Types
Sanfilippo Syndrome has four subtypes caused by a mutation in a different gene. While the specific gene and enzyme involved differ, they are generally marked by shared disease characteristics. Each type is named after a missing or defective enzyme:
Sanfilippo type A (MPS IIIA)
The most common and considered the most severe, caused by mutations in the SGSH gene on chromosome 17. The mutations may result in either a decreased or total loss of heparan N-sulfatase enzyme activity. The body needs heparan N-sulfatase to help break down heparan sulfate. When the body cannot properly break down the enzyme, it leads to toxic buildup in cells, especially in the brain. Without the enzyme, damage happens quickly, often beginning in early childhood.
The rapid progression may result in irreversible damage to the child’s body. Most children diagnosed with Type A Sanfilippo Syndrome lose skills rapidly and do not survive beyond their teenage years. Some children do not survive their teenage years, as this condition currently lacks an effective treatment.
Sanfilippo type B (MPS IIIB)
The second most common Sanfilippo type is caused by mutations in the NAGLU gene, also on chromosome 17. Children diagnosed with type B have a deficiency or total loss of N-acetylglucosaminidase, which removes a sugar called N-acetylglucosamine from the end of heparan sulfate. Without the N-acetylglucosaminidase enzyme, heparan sulfate accumulates inside the cells, which will eventually damage them.
Type B tends to progress more slowly than type A. However, the outcome is still life-limiting, as most children do not live past adolescence.
Sanfilippo type C (MPS IIIC)
The mutations in the HGSNAT gene on chromosome 8 can lead to Sanfilippo type C. The HGSNAT is needed by cells to create an enzyme called heparan-alpha-glucosaminide N-acetyltransferase. The enzyme adds an acetyl group to the end of heparan sulfate, which is critical for breaking down. The heparan sulfate only partly breaks down (limited degradation) when the enzyme dysfunctions in the child’s body. They can accumulate inside cells, causing damage.

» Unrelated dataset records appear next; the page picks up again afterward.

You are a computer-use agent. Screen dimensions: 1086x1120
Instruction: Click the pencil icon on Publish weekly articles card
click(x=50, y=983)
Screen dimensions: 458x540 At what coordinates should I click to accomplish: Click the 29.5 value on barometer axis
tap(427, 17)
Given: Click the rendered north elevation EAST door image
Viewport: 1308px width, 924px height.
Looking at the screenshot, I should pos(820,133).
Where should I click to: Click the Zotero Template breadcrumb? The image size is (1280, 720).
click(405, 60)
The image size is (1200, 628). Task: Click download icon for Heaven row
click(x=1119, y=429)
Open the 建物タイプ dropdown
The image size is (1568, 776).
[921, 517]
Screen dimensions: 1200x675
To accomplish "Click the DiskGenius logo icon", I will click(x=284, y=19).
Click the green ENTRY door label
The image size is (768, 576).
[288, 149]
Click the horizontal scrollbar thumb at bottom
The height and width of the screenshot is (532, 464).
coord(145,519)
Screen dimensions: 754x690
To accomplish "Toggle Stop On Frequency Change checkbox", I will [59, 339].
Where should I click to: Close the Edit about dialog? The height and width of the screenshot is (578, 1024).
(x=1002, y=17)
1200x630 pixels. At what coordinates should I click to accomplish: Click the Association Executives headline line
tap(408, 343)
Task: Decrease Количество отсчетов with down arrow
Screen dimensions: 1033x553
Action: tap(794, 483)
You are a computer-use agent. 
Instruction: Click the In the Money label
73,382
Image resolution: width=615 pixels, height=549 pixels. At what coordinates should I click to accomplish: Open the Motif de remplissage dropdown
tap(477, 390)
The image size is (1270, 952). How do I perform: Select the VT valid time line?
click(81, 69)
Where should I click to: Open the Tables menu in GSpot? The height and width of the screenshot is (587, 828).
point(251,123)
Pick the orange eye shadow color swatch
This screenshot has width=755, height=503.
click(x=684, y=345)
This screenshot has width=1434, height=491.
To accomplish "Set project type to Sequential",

Children who are diagnosed with Sanfilippo type C may live into early adulthood. Since the typical symptoms we see in severe cases haven’t happened yet, there are instances where kids may have a very late diagnosis. This type usually progresses more slowly, but still causes progressive cognitive and physical decline.
Sanfilippo type D (MPS IIID)
Very few cases of Type D have been documented worldwide. With four case studies, this makes Type D of Sanfilippo Syndrome the rarest subtype. It is caused by mutations in the GNS gene on chromosome 12, which affects the enzyme N-acetylglucosamine-6-sulfatase. The gene is critical as it encodes for the N-acetylglucosamine-6-sulfatase enzyme. When found at the end of heparan sulfate, the N-acetylglucosamine-6-sulfatase enzyme helps eliminate a sulfate group.
Like other types of Sanfilippo, the mutations may affect the enzyme. If it does not work properly, a toxic accumulation of heparan sulfate in cells may happen, leading to severe neurological damage.
Regardless of the subtype, children diagnosed with Sanfilippo Syndrome will experience a decline in abilities over time. This includes coarse facial features, intellectual disability, autism spectrum disorder, sleeping problems, hyperactivity, language delay, seizures, and profound neurological decline. As the disease progresses, the symptoms become increasingly severe. In the future, it may guide treatment options.
How Is the Subtype Diagnosed?
Knowing the exact Sanfilippo Syndrome subtype helps families understand the expected disease progression of the diagnosed child.
A Sanfilippo syndrome diagnosis begins with analyzing the symptoms. The physician will require a urine test, which is critical to check for elevated levels of heparan sulfate. If suspected, the physician will request genetic testing to confirm the diagnosis and identify the affected gene.